Nor is that the only scandal over which the Department of Health has presided in recent times. I won’t rehash the details of the organ-retention scandal here, except to recall that body parts were removed and retained, without permission, from children who died in Irish hospitals. This extraordinary practice happened under the watch of the Department of Health – and, unless I am mistaken, there has never been an adequate explanation regarding what happened, who was affected and what kind of money was made from the sale of, for example, pituitary glands, which apparently was common practice in certain Irish hospitals.
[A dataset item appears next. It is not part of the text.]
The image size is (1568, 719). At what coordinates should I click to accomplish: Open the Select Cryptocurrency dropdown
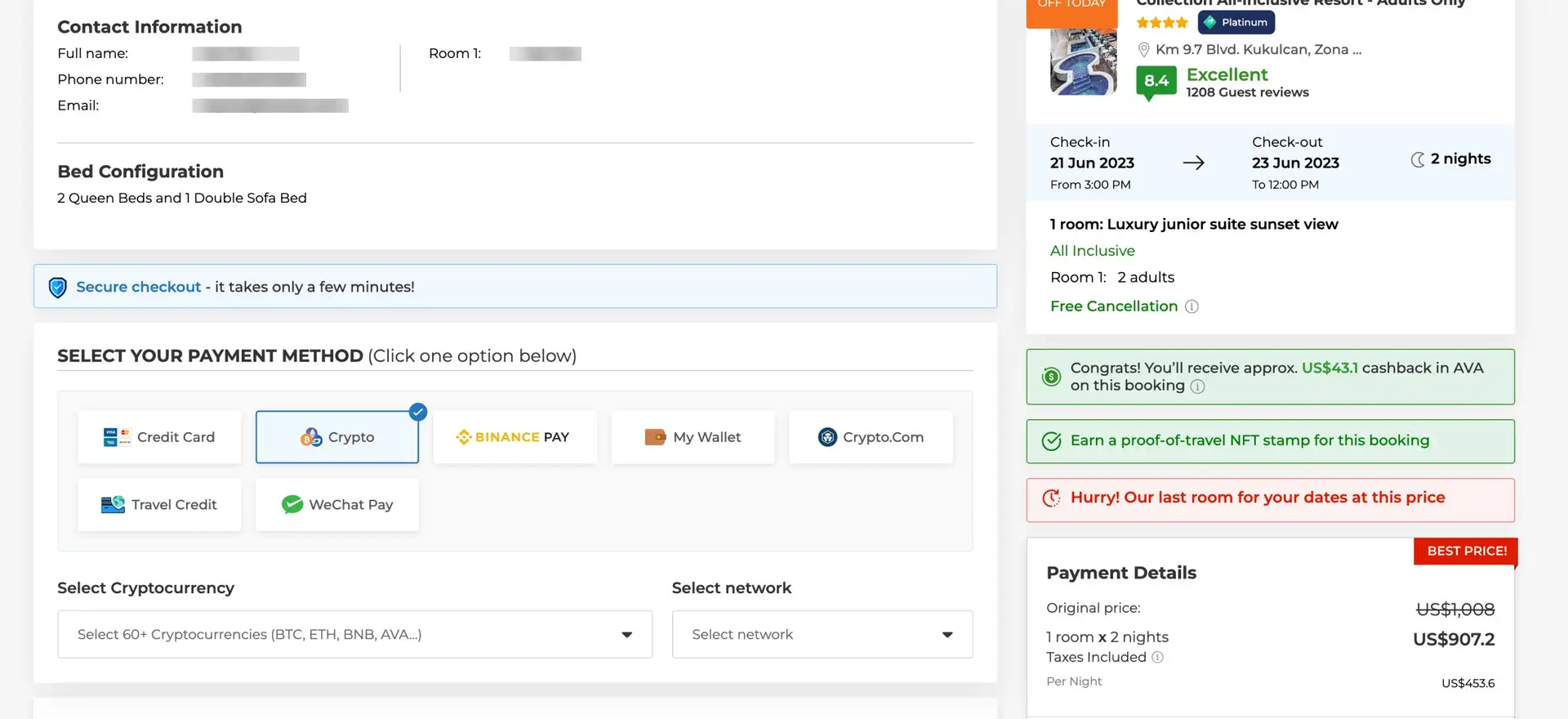pos(354,634)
And then there is the case of the deeply unpleasant, violent and misogynistic practices carried out by the obstetrician Dr. Michael Neary in Our Lady of Lourdes Hospital in Drogheda, records of whose activities in carrying out caesarian hysterectomies unnecessarily were, as I understand it, being sent on a routine basis every year to the department. Not to mention, of course, the shocking and unnecessary death last year of Savita Halappanaver in Galway University Hospital…
Health is a huge brief. The scope for things going wrong is, it has to be acknowledged, wide. But to say that the performance of the Department of Health has not been good over the years is to understate it. I hope that their defence of the fluoridation of the water supply does not become something that in the future they – or their successors – will come to very seriously regret.